Having issues with getting Nginx to proxy_pass with websockets and SSL (WSS).

NGINX Config

map $http_upgrade $connection_upgrade {
  default upgrade;
  ''      close;
}

server {
    server_name site.io www.site.io;

    location / {
        proxy_pass         https://localhost:3000;
        proxy_set_header   X-Forwarded-For $remote_addr;
        proxy_set_header   Host $http_host;
    }

    location /ws {
        proxy_pass         http://localhost:8989/graphql;
        proxy_http_version 1.1;
        proxy_set_header   Upgrade $http_upgrade;
        proxy_set_header   Connection "upgrade";
        proxy_set_header   Host $host;
    }

    listen 443 ssl; # managed by Certbot
    ssl_certificate /etc/letsencrypt/live/site.io/fullchain.pem; # managed by Certbot
    ssl_certificate_key /etc/letsencrypt/live/site.io/privkey.pem; # managed by Certbot
    include /etc/letsencrypt/options-ssl-nginx.conf; # managed by Certbot
    ssl_dhparam /etc/letsencrypt/ssl-dhparams.pem; # managed by Certbot
}
server {
    if ($host = www.site.io) {
        return 301 https://$host$request_uri;
    } # managed by Certbot


    if ($host = site.io) {
        return 301 https://$host$request_uri;
    } # managed by Certbot


    listen 80;
    server_name site.io www.site.io;
    return 404; # managed by Certbot
}

Server Code

const initApiServer = () => {
  try {
    const app = express();

    // Allow CORS
    app.use((req, res, next) => {
      res.header('Access-Control-Allow-Origin', '*');
      res.header('Access-Control-Allow-Headers', 'Origin, X-Requested-With, Content-Type, Accept');
      next();
    });

    // Set security-related HTTPS headers
    app.use(helmet());

    // Setup for JSON and url encoded bodies
    app.use(express.json());
    app.use(express.urlencoded({ extended: true }));

    app.use('/', apiRouter); // Apply API routes
    const apollo = new ApolloServer({
      typeDefs,
      resolvers,
      context: { db },
      introspection: true, // enabled playground in prod
      playground: true, // enabled playground in prod
    });
    apollo.applyMiddleware({ app });

    const server = createServer(app);
    apollo.installSubscriptionHandlers(httpServer);

    server.listen(8989, () => {
      getLogger().info(`API served at ${Config.PROTOCOL}://${Config.HOSTNAME}:${Config.PORT_API}`);
    });
  } catch (err) {
    getLogger().error(`Error starting API Server: ${err.message}`);
    require('../server').exit('SIGTERM'); // eslint-disable-line
  }
};

I receive a variety of different errors:

WebSocket connection to 'wss://site.io:8989/ws' failed: WebSocket is closed before the connection is established.
WebSocket connection to 'wss://site.io:8989/ws' failed: Error during WebSocket handshake: Unexpected response code: 400

I have tested the server locally with non-SSL and it works fine.
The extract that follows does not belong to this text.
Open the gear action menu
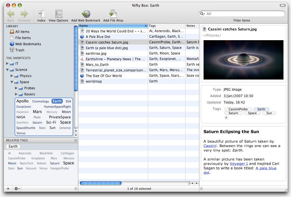The height and width of the screenshot is (197, 291). tap(16, 189)
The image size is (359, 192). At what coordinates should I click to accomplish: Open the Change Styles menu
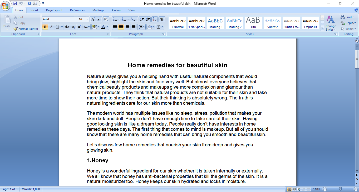coord(331,23)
How can I get this to work?

WebSocket connection to 'wss://site.io:8989/ws' failed: Error during WebSocket handshake: Unexpected response code: 400

This error message suggests that you try to access the websocket server with TLS (i.e. wss://) on port 8989.
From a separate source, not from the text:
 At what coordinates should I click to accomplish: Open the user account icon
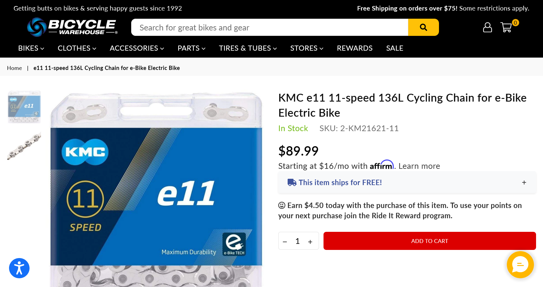pos(487,27)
    proxy_pass         http://localhost:8989/graphql;

This part of the configurations suggests that on port 8989 the server is not expecting TLS, i.e. ws:// should be used.

location /ws {
   ...
}

listen 443 ssl; # managed by Certbot

And this suggests that you've setup the TLS on port 443 (standard port). This means your access should be either for ws://site.io:8989/graphql to access the websocket directly and without TLS or for wss://site:io/ws (without port 8989, i.e. standard port 443) to access the websocket behind the nginx. It should not be wss://site.io:8989/ws as you've tried.